Gegeven te Brussel, 24 juni 2004.
ALBERT
Van Koningswege :
De Minister van Buitenlandse Zaken,
L. MICHEL
De Minister van Justitie,
Mevr. L. ONKELINX
Met 's Lands zegel gezegeld :
De Minister van Justitie,
Mevr. L. ONKELINX
BIJLAGEN.
Art. N1. Verdrag van de Verenigde Naties tegen transnationale georganiseerde misdaad.
(Voor het Verdrag, zie CN : 2000-11-15/30).
Art. N2. Aanvullend protocol tegen de smokkel van migranten over land, over de zee en in de lucht, bij het Verdrag van de Verenigde Naties tegen transnationale georganiseerde misdaad.
(Voor het Protocol, zie CN : 2000-11-15/31).

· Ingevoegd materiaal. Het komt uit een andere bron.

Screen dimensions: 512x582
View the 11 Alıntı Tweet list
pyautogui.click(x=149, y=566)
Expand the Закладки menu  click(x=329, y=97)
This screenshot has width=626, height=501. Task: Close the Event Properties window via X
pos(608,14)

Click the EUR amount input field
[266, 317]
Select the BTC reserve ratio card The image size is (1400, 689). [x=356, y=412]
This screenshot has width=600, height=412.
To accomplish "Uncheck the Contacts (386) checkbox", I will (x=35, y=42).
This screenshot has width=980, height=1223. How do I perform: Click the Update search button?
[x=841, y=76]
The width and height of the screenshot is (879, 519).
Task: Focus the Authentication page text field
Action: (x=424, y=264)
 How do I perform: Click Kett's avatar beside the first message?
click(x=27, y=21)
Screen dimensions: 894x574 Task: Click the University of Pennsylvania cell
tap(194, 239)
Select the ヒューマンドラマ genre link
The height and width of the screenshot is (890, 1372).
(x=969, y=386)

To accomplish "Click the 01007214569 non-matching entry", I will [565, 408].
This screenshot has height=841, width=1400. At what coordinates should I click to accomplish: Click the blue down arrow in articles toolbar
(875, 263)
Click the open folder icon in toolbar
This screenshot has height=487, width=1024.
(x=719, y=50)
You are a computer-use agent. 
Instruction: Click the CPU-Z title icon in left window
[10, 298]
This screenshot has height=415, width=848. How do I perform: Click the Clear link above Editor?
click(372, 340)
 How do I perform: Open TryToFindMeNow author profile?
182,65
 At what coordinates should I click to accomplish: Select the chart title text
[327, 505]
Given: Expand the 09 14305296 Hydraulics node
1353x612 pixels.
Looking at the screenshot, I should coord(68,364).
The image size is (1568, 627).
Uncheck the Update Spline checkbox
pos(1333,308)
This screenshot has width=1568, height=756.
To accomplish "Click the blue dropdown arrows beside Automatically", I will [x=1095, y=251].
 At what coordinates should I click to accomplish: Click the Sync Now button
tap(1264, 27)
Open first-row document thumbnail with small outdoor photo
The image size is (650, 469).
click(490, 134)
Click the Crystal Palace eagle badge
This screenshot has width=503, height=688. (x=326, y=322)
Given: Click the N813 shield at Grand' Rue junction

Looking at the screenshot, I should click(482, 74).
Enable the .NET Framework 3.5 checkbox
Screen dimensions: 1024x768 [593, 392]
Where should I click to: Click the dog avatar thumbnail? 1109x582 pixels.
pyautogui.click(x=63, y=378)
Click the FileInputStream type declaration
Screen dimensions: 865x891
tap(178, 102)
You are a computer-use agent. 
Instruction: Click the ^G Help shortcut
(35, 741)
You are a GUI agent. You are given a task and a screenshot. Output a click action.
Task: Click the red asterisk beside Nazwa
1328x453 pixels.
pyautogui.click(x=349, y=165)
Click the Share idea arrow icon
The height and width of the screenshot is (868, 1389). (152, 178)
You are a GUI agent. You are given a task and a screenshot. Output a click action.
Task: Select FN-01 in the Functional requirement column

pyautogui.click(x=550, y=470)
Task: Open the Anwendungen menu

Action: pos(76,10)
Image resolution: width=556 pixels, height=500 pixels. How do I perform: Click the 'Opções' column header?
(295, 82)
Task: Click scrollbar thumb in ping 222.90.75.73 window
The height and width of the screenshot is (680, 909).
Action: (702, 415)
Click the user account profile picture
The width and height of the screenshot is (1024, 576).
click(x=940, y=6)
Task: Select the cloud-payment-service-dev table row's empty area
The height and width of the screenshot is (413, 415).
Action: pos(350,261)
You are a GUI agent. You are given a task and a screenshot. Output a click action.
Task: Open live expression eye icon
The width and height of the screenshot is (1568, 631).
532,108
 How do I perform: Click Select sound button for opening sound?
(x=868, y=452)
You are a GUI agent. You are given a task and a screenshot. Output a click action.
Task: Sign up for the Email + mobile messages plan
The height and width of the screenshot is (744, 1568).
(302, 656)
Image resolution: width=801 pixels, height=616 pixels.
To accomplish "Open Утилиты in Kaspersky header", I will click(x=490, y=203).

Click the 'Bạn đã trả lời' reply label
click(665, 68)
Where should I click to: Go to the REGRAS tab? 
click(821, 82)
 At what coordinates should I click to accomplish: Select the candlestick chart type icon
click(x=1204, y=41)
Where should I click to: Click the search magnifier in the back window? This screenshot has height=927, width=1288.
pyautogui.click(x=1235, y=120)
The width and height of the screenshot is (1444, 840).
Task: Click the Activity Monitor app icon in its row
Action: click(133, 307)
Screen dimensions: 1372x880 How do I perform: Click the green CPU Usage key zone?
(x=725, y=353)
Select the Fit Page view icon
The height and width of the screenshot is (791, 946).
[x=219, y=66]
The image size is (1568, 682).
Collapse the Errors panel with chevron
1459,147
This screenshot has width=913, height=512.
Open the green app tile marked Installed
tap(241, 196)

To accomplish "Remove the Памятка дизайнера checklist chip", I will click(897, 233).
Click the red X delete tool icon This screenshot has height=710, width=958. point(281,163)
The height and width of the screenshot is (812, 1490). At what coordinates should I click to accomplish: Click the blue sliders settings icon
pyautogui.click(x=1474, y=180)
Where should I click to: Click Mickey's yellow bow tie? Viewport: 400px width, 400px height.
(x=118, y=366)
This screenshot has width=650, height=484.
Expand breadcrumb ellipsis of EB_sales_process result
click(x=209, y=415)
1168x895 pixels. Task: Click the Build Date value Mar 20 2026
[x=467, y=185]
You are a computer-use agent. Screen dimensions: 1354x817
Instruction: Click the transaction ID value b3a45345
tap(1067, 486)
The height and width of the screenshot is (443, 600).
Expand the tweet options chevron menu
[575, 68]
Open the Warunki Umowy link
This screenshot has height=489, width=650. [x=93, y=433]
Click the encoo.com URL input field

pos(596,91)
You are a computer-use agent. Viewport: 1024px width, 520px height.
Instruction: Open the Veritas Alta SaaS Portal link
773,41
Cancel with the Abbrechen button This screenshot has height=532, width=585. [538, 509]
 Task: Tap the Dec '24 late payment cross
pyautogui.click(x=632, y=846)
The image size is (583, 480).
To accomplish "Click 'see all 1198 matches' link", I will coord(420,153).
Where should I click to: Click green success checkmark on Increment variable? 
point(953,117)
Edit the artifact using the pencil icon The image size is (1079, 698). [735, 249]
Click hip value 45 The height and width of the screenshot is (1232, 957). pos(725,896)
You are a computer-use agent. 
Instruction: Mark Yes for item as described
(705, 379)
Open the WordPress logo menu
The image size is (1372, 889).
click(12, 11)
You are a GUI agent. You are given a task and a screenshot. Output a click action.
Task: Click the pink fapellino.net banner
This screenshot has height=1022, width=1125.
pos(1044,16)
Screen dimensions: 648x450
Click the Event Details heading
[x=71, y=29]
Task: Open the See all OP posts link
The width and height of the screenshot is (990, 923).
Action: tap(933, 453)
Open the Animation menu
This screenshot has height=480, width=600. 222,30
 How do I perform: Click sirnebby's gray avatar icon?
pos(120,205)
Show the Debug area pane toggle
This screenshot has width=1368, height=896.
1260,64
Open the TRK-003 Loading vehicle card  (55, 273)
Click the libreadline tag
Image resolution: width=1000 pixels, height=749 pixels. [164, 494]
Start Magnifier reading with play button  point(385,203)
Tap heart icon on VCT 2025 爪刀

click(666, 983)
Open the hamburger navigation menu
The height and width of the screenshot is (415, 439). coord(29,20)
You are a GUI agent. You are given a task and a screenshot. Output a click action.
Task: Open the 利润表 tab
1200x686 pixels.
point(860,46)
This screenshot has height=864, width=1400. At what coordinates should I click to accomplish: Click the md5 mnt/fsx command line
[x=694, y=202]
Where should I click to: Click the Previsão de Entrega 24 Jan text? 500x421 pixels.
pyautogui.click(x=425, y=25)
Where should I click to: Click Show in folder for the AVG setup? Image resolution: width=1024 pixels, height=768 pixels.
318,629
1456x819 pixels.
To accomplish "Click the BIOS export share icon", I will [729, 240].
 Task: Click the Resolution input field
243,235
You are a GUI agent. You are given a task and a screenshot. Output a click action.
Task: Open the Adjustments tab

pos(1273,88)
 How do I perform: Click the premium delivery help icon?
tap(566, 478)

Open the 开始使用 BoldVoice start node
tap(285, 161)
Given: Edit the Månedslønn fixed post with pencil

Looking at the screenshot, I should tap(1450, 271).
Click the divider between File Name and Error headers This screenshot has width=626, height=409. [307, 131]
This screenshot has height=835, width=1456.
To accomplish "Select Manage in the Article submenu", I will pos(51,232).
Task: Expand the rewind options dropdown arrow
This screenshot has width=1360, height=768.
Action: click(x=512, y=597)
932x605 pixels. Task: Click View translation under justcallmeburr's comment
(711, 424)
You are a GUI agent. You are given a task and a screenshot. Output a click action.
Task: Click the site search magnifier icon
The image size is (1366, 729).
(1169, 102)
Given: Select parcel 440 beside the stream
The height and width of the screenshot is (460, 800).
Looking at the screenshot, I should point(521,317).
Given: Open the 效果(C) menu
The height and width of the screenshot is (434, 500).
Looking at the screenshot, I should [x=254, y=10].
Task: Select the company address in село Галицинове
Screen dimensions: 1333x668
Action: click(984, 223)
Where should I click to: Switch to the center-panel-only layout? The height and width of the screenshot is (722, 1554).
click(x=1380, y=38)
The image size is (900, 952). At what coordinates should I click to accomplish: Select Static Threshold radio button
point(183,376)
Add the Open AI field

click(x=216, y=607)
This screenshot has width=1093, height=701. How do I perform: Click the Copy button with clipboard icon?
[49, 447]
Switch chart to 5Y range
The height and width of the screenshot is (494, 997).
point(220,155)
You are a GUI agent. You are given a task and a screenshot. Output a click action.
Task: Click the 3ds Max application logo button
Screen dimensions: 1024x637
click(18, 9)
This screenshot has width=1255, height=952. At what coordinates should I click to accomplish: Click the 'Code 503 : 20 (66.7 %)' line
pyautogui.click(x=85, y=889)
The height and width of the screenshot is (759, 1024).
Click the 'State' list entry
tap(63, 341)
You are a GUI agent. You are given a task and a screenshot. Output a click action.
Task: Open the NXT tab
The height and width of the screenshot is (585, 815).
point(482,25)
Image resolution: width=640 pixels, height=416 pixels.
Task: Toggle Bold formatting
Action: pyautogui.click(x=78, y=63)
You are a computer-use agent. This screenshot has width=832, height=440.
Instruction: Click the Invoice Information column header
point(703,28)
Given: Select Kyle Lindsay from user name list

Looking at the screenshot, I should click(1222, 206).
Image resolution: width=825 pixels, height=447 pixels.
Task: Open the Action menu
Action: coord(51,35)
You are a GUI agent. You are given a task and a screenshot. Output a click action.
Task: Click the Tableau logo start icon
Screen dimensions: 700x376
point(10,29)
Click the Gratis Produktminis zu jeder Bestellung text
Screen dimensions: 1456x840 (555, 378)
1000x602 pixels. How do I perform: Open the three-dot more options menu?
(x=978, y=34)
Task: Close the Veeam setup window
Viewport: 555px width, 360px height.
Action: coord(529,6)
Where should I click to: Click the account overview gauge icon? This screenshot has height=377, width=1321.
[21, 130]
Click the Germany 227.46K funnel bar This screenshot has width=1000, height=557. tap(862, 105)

Art. N3. Aanvullend protocol inzake de preventie, bestrijding en bestraffing van mensenhandel, in het bijzonder vrouwenhandel en kinderhandel, bij het Verdrag van de Verenigde Naties tegen transnationale georganiseerde misdaad.
(Voor het Protocol, zie CN : 2000-11-15/32).
Art. N4. Aanvullend protocol tegen de ongeoorloofde vervaardiging van en handel in vuurwapens, de onderdelen, componenten en munitie ervan, bij het Verdrag van de Verenigde Naties tegen transnationale georganiseerde misdaad.
(Voor het Protocol, zie CN : 2001-05-31/08).
Art. N5. België heeft volgende verklaringenreserve neergelegd :
- Overeenkomst van de Verenigde Naties ter bestrijding van de transnationale georganiseerde misdaad.
" Overeenkomstig artikel 18, § 3 van de Overeenkomst werd de Federale Overheidsdienst Justitie, Directoraat-generaal Wetgeving, Fundamentele rechten en vrijheden, Waterloolaan 115, te 1000 Brussel, aangewezen als centrale autoriteit ";
- Protocol tegen de migrantenhandel via land, lucht en zee, aanvullend bij de Overeenkomst van de Verenigde Naties ter bestrijding van de transnationale georganiseerde misdaad;
" Overeenkomstig artikel 8, § 6 van het Aanvullend Protocol werd de federale Overheidsdienst Binnenlandse Zaken, Leuvenseweg 3 te 1000 Brussel (de " kustwacht ", " Maritime coordination and rescue center ") aangewezen als Autoriteit ";
- Aanvullend Protocol tegen de ongeoorloofde vervaardiging van en handel in vuurwapens, de onderdelen, componenten en munitie ervan, bij de Overeenkomst van de Verenigde Naties ter bestrijding van de transnationale georganiseerde misdaad.
" De Belgische Regering maakt volgend voorbehoud bij artikel 4, § 2 : De activiteiten van de strijdkrachten tijdens gewapende conflicten, in de zin die aan deze termen wordt gegeven in het internationaal humanitair recht, en die door dat recht worden beheerst, vallen niet onder het toepassingsgebied van dit protocol. "
" Overeenkomstig artikel 13, § 2 van het Aanvullend protocol werd de Federale Overheidsdienst Justitie, Directoraat-generaal Wetgeving, fundamentele rechten en vrijheden, Waterloolaan 115, te 1000 Brussel als contactpunt aangewezen ".